**AIM OF THE TASK:** Could you write out each of the records below exactly?
##### MATERIAL FOR THIS TASK #####
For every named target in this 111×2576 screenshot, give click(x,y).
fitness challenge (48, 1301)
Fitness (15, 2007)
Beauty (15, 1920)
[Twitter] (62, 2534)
#####
**ANSWER TO THIS PROBLEM:**
For every named target in this 111×2576 screenshot, give click(x,y).
fitness challenge (48, 1301)
Fitness (15, 2007)
Beauty (15, 1920)
[Twitter] (62, 2534)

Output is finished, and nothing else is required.